*Exercise input*.

------------

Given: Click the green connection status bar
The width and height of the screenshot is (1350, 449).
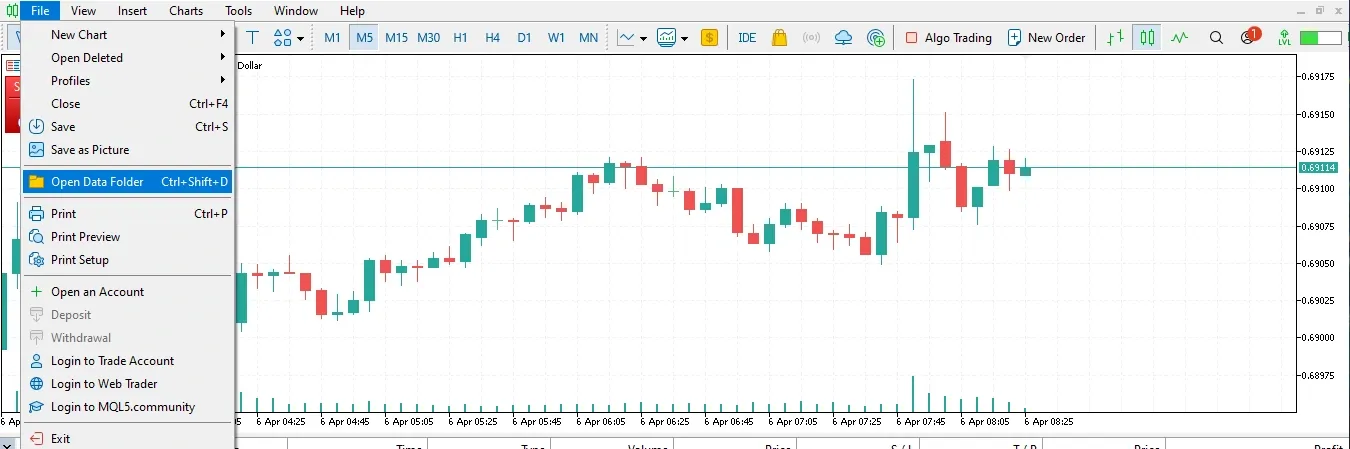Looking at the screenshot, I should (x=1321, y=38).
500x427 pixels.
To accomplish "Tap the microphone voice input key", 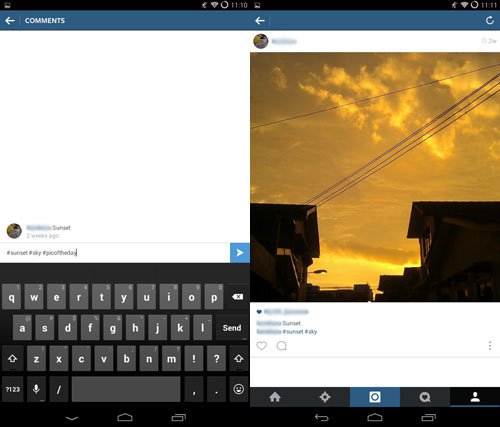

------------

*Problem details*. Restate the data above word for word, so that the only difference is the missing pictures.

*Output below*.
Given: Click the green connection status bar
The width and height of the screenshot is (1350, 449).
Looking at the screenshot, I should (x=1321, y=38).
500x427 pixels.
To accomplish "Tap the microphone voice input key", 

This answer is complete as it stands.